Consider a cluster of 500+ multi-gpu servers running bare-metal in support of 50-1500 users, running a variety of DL and HPC workloads. This system is scheduled in a classical manner (for example, using SLURM or LSF) with resources being allocated within a cgroup, sometimes in exclusive mode. The cluster can be homogeneous with respect to node configurations, or heterogeneous, including some nodes of each of a few generations of Tesla GPUs - V100 16GB or 32GB, P100, P40, K80, and/or K40.

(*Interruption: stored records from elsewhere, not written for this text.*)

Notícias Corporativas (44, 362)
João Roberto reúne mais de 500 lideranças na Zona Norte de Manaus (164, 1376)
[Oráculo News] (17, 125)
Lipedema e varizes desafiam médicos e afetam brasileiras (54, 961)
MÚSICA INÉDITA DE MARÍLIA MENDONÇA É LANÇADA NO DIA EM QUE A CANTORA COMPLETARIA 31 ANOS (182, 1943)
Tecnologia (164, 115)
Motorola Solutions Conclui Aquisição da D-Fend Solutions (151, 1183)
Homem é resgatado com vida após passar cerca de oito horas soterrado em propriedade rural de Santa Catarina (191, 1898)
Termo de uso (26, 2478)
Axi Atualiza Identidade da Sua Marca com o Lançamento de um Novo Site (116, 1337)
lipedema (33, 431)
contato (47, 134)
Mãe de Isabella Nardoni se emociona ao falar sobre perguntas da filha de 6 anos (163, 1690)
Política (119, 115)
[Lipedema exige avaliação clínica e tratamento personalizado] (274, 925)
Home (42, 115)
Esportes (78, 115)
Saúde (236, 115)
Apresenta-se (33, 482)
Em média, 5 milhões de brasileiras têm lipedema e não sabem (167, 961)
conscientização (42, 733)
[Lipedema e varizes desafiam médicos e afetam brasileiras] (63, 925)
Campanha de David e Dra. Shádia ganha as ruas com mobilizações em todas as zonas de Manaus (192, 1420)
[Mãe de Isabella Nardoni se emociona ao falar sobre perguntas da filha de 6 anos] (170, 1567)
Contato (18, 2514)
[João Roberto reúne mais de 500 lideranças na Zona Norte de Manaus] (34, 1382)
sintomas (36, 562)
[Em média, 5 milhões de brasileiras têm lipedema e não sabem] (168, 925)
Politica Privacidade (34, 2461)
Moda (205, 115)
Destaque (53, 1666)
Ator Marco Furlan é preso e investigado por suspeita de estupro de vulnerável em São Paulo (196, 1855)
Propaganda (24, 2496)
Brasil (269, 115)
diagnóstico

With the introduction of the CUDA 10 Compatibility Platform (regardless of how the files are packaged - run/deb/rpm/etc.), the site operator must pay close attention to where these libraries are placed. It could potentially be part of the disk image (i.e., more closely tied to the kernel and driver installations), or part of one of the modules (i.e., more closely tied to the toolkit and the libraries).

5.1. Disk Image

In this case the compatibility files are located somewhere on the boot image alongside the existing system files. The exact path is not important, but the files should remain together, and be resolvable by the dynamic loader. This could be accomplished by having the system’s loader automatically pick them up (e.g. ld.so.conf), or through a more manual process of documentation (users of the new toolkit must manually set LD_LIBRARY_PATH).

5.2. Modules System

It is commmon for the users to request any of the several CUDA Toolkit versions in the same way they might request any of several versions of numerous other system libraries or compiler toolchains. A common mechanism to enable this is the Modules System, wherein someone (the admin or the users themselves) sets up ‘module’ scripts for each version of each package, and then the user can do something like ‘module load cuda/10.0’.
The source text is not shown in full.